Ma è davvero così ???
 
Sempre più spesso le gare si corrono sull'uomo (in tutte le gran fondo), sempre più spesso la gara si decide in volata e le gare sprint stanno prendendo sempre più campo. Oltretutto si viaggia ad una velocità sempre più elevata e l'aerodinamica diventa sempre più importante....
Al di là di queste considerazioni, proviamo ad analizzare alcuni principi pensando all'importanza che tali aspetti potrebbero avere in termini di risultato:
 
 
LA GESTIONE DELLA GARA:
In tutti gli sport di resistenza, ma soprattutto negli sport come lo sci di fondo ad alta componente tecnica, abbiamo la necessità di gestire la gara distribuendo al meglio le forze. Il problema diventa molto più complesso considerando l'andamento del terreno e le condizioni esterne.
Dobbiamo fare i conti con l'acido lattico, sostanza che pone un limite fisiologico alla performance. La famosa soglia anaerobica (vedi la pagina dedicata all'allenamento), è il limite oltre il quale se ci spingiamo, produciamo più lattato di quanto siamo in grado di smaltire. Pur considerando che un atleta ben allenato compie lunghi tratti di gara al di sopra di tale limite, dobbiamo evitare che il permanervi comprometta irrimediabilmente la prestazione.
Gestirsi, significa riuscire ad ottimizzare il risultato impiegando il minor tempo possibile dalla linea di partenza a quella d'arrivo !  Banale ??
Quanti atleti però riescono a farlo e quanti invece partono troppo forte ed hanno un sensibile calo a fine gara oppure non riescono a sfruttare pienamente le proprie potenzialità ??
Molto spesso la gara viene compromessa da questi e da altri errori.

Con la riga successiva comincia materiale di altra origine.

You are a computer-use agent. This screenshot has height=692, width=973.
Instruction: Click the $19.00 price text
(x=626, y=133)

Risulta fondamentale però, applicare lo stesso ragionamento anche ai singoli tratti di pista; infatti, la lunghezza (durata) e la pendenza (difficoltà) del singolo tratto e soprattutto del tratto che lo seguirà, ci vincolano inderogabilmente. Regolare la velocità per evitare quindi di andare in debito a metà salita, per esempio, pagando poi a caro prezzo sia in termini di tempo che di fatica la seconda parte ed ancor più il tratto successivo. Non è affatto facile però essere lucidi e ragionare sotto sforzo, ma è necessario per evitare di faticare ancora di più....
 
 
IL LIMITE TECNICO:
Consideriamo ora un altro aspetto fondamentale; lo sci di fondo è uno sport ad alta componente tecnica. Sappiamo benissimo che la corretta esecuzione del movimento dipende molto dalla condizione fisica.  Superato il limite tecnico, assistiamo ad un evidente decadimento della prestazione e, soprattutto nei soggetti tecnicamente più carenti, escono molto chiaramente i vecchi problemi che, con grosse difficoltà, si pensavano corretti.

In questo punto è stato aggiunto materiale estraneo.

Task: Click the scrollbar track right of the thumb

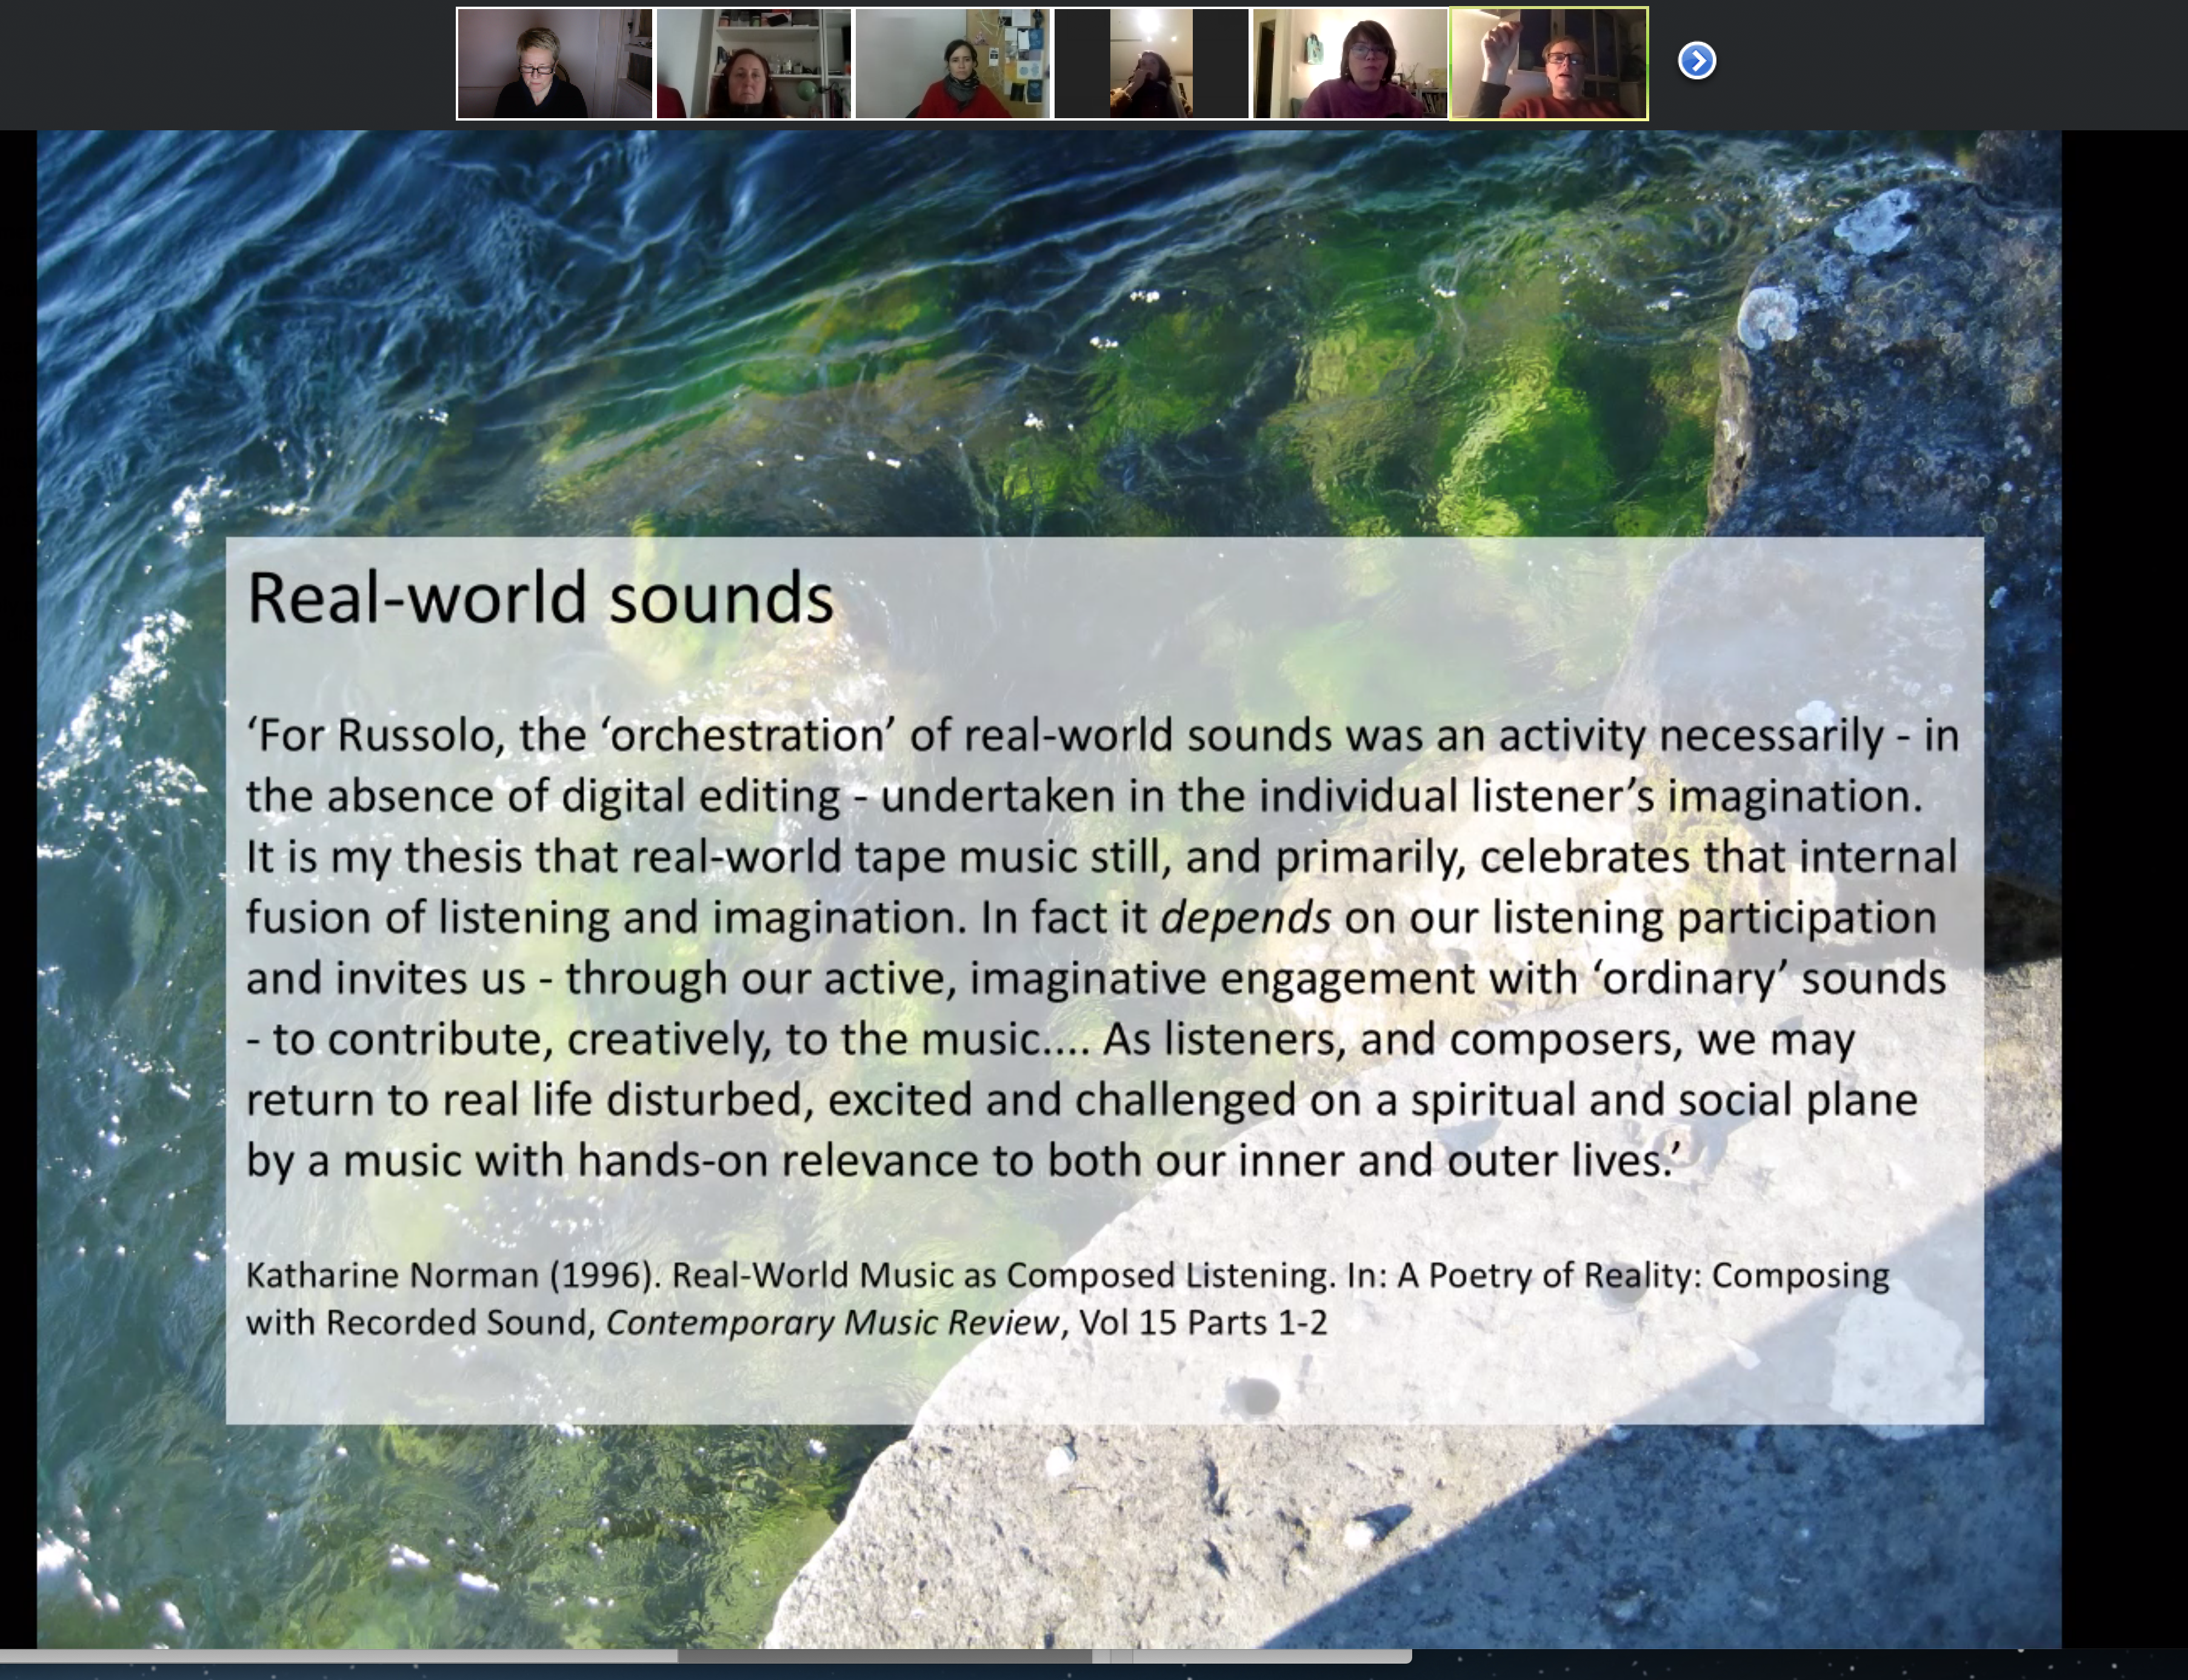Action: pos(1270,1656)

Compromettere l'aspetto tecnico, significa perdere efficacia, perdere cioè la capacità di sfruttare pienamente la forza impressa.
 
 
GLI ASPETTI TECNICO-TATTICI
 
Tattica e tecnica, sono legati a doppio filo e normalmente un'atleta ben impostato è in grado anche di gestire tatticamente la gara al meglio.
Cerchiamo di esaminarne alcuni:
La corretta scelta del passo in funzione del terreno, non sempre è automatica, ma, spesso va ragionata ( molto meglio se già in ricognizione ).

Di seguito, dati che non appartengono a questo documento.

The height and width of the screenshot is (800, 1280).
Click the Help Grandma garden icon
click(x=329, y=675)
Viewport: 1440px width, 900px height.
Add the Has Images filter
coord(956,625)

La capacità di cambiare la direzione di spinta ( lato forte ) consente alla muscolatura di lavorare al meglio e di venir sfruttata uniformemente.
Impostare la traiettoria ( in discesa soprattutto ) in modo tale da frenare il minimo indispensabile.
Utilizzare il passo e gli accorgimenti più opportuni per fare la linea più breve (sfruttando soprattutto l'interno curva).
 
 
AERODINAMICA E SFRUTTAMENTO DELLA SCIA:
Il continuo aumento della velocità ed il crescente numero di gare sull'uomo, ci porta a considerare quest'ulteriore importantissimo aspetto.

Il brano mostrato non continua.